Top 5 Tips for Nailing Put Trades (Pt. I)

by | Mar 10, 2022

For days now I’ve been pounding the table, emailing and alerting subscribers about a possible blow-off top in the energy sector. 

I’ve been taking my shots trading put options on Chevron Corp. (NYSE: CVX). It’s been a battle given how volatile oil has been and how sensitive its reactions have been to the news…

(I’ll share details of my recent options trade on CVX soon.)

Why am I bringing this up?


Because if you haven’t noticed, right now several markets are weak. And some of the best setups have been on the short side. 

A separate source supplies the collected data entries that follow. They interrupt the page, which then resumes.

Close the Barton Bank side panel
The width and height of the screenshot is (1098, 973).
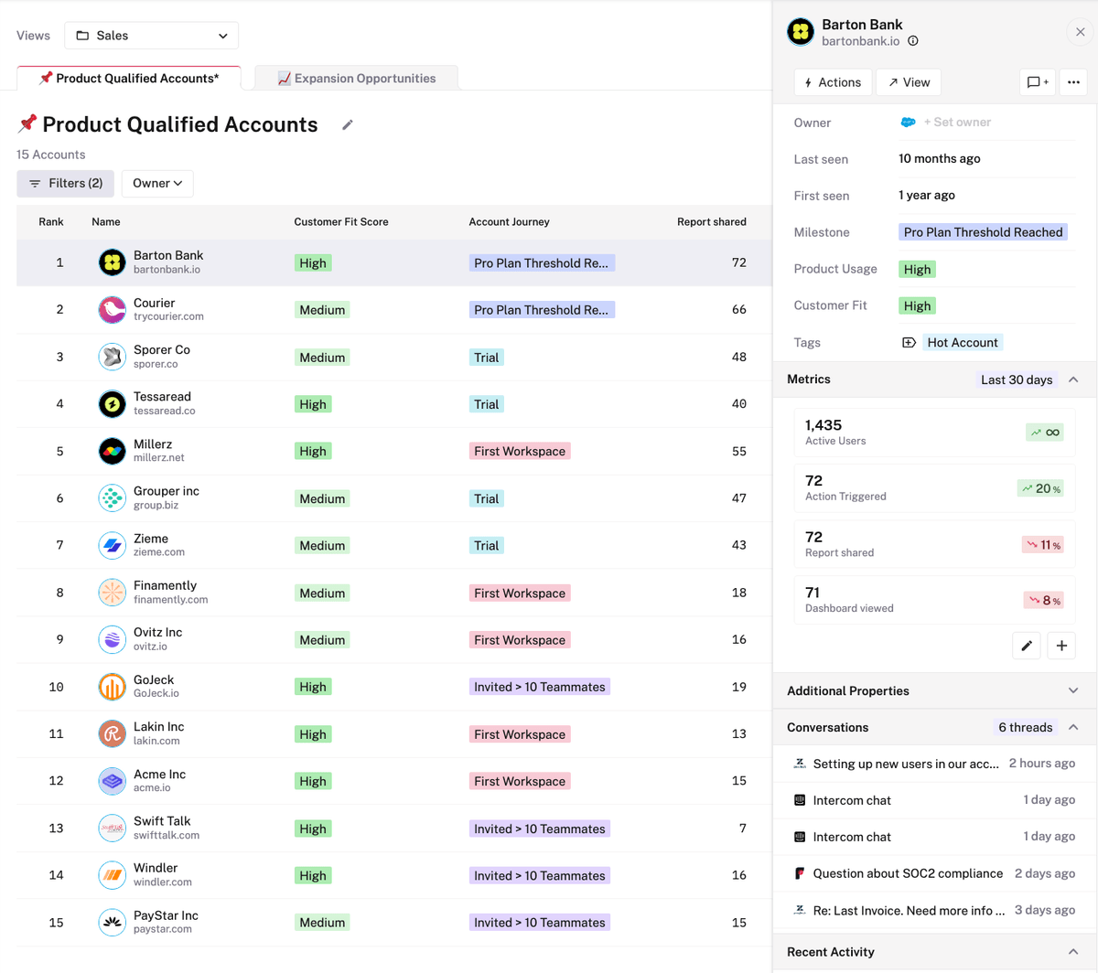coord(1080,32)
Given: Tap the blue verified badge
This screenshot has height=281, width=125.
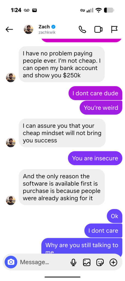Looking at the screenshot, I should (x=53, y=27).
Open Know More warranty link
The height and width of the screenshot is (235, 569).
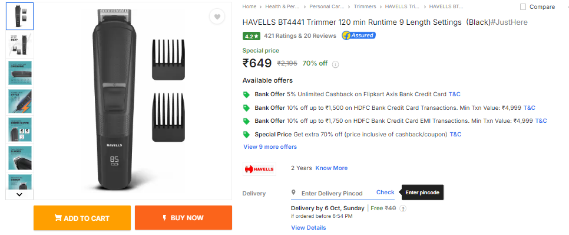pyautogui.click(x=331, y=168)
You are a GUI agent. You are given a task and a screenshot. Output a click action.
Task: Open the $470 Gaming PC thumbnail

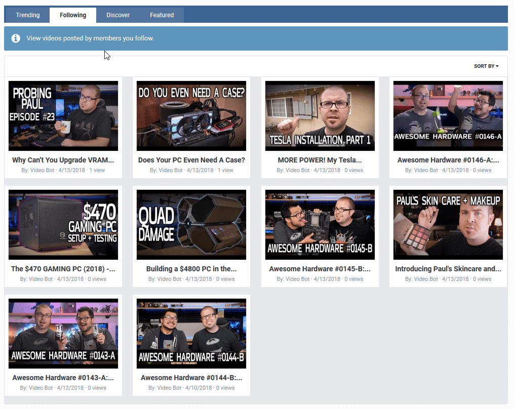tap(63, 225)
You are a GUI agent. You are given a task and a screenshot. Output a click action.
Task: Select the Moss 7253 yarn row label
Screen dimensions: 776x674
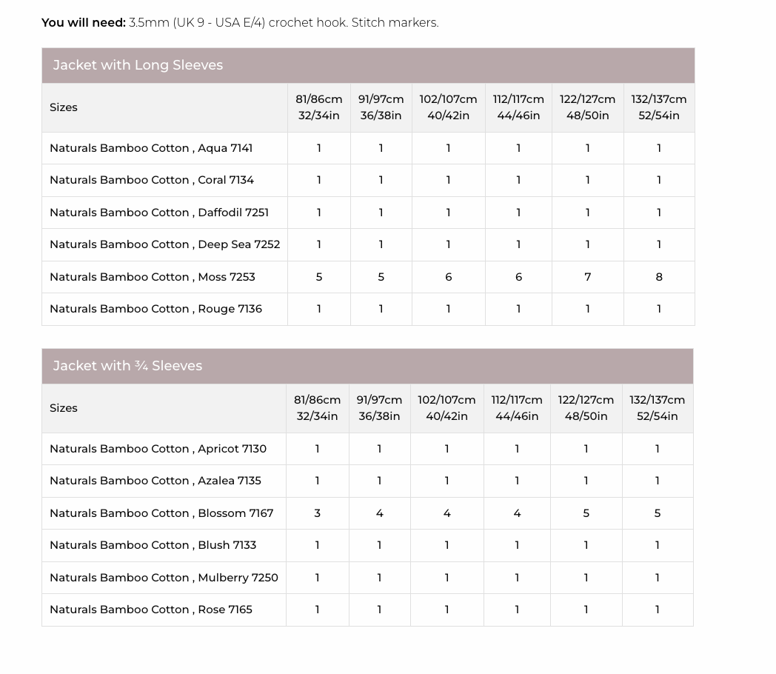153,277
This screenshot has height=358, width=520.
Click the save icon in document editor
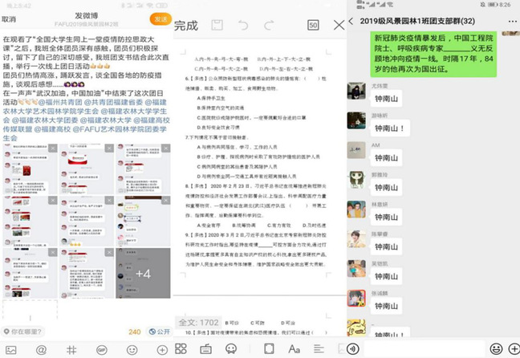216,26

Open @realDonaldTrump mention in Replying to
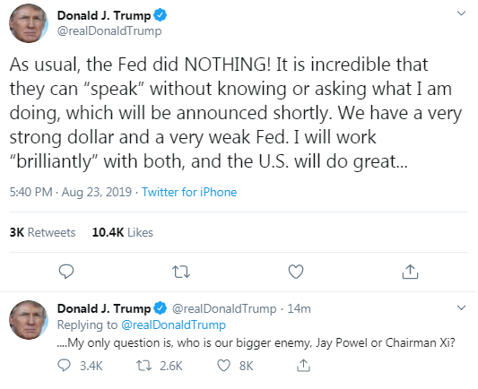[173, 325]
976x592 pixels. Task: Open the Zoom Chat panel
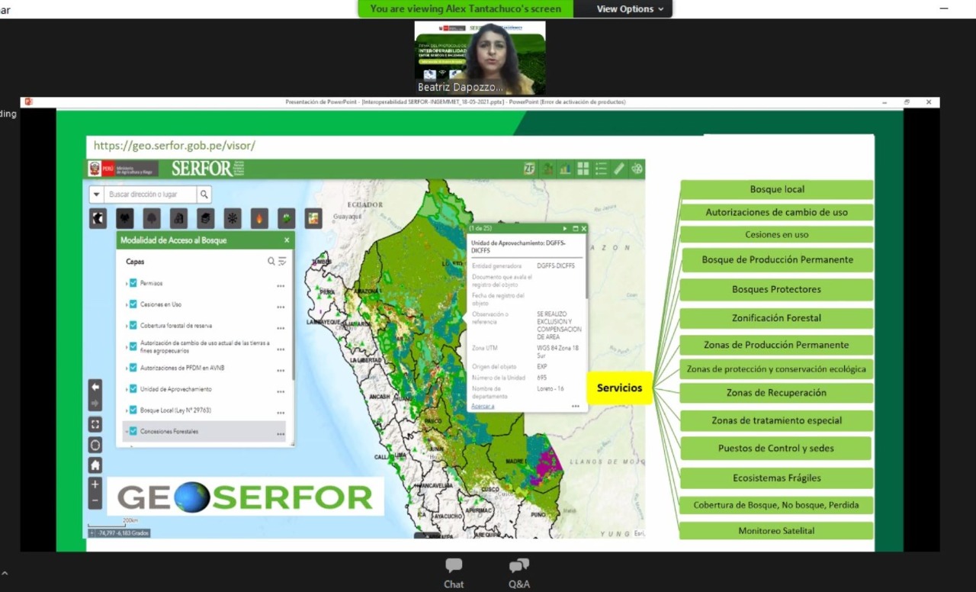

But if you’re like me, shorting stocks is just too risky … That’s why I like to trade options and buy puts — I’m able to define my risk.  

There’s an old saying that says, “Stocks take the stairs up and the elevator down.” 

I want to catch that elevator down, as you can generally make more money in a single day on the downside than you can over entire weeks on the upside.

Now, there are a few indicators and tools I like to use before I dive into a puts trade…

I’ll break down the five most important tips for nailing put trades. We’ll cover the first two today and the following three tomorrow…

Tip #1: Target Tops on Overextended Stocks

If I had to choose one key to my strategy, it would be finding tops on overextended momentum stocks. 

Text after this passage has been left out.